• RECORDS
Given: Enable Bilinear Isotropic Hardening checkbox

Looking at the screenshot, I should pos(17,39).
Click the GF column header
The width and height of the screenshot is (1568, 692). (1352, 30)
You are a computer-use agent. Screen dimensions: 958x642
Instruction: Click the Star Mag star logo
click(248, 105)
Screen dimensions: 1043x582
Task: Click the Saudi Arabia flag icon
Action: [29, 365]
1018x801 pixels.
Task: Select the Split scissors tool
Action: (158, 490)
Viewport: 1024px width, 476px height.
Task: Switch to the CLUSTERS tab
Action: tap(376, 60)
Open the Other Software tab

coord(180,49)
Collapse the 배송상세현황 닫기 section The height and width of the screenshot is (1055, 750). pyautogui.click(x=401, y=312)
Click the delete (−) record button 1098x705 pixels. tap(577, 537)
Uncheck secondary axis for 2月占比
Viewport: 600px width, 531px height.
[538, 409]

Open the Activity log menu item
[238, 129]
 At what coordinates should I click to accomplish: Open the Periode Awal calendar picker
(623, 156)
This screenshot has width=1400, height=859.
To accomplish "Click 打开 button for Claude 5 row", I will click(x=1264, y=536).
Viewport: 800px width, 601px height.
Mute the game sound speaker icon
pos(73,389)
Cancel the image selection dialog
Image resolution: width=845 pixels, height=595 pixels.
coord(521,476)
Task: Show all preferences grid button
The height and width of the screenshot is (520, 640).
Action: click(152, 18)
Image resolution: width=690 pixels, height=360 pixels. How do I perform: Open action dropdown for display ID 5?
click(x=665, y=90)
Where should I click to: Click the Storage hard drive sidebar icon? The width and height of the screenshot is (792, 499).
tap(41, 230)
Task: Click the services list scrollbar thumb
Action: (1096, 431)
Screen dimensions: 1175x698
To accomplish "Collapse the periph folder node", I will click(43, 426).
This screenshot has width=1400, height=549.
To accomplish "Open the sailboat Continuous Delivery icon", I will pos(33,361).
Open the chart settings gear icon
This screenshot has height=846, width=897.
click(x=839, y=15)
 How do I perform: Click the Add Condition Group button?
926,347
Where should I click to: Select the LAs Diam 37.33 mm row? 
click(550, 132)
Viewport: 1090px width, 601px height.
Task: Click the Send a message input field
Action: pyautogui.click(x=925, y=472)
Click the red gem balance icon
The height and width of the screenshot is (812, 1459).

• TRY IT
Print the line with "Task: Show all preferences grid button" and every line after it in the entries above, exactly as written. Leave out all other lines.

• EXERCISE OUTPUT
Task: Show all preferences grid button
The height and width of the screenshot is (520, 640).
Action: click(152, 18)
Image resolution: width=690 pixels, height=360 pixels. How do I perform: Open action dropdown for display ID 5?
click(x=665, y=90)
Where should I click to: Click the Storage hard drive sidebar icon? The width and height of the screenshot is (792, 499).
tap(41, 230)
Task: Click the services list scrollbar thumb
Action: (1096, 431)
Screen dimensions: 1175x698
To accomplish "Collapse the periph folder node", I will click(43, 426).
This screenshot has width=1400, height=549.
To accomplish "Open the sailboat Continuous Delivery icon", I will pos(33,361).
Open the chart settings gear icon
This screenshot has height=846, width=897.
click(x=839, y=15)
 How do I perform: Click the Add Condition Group button?
926,347
Where should I click to: Select the LAs Diam 37.33 mm row? 
click(550, 132)
Viewport: 1090px width, 601px height.
Task: Click the Send a message input field
Action: pyautogui.click(x=925, y=472)
Click the red gem balance icon
The height and width of the screenshot is (812, 1459).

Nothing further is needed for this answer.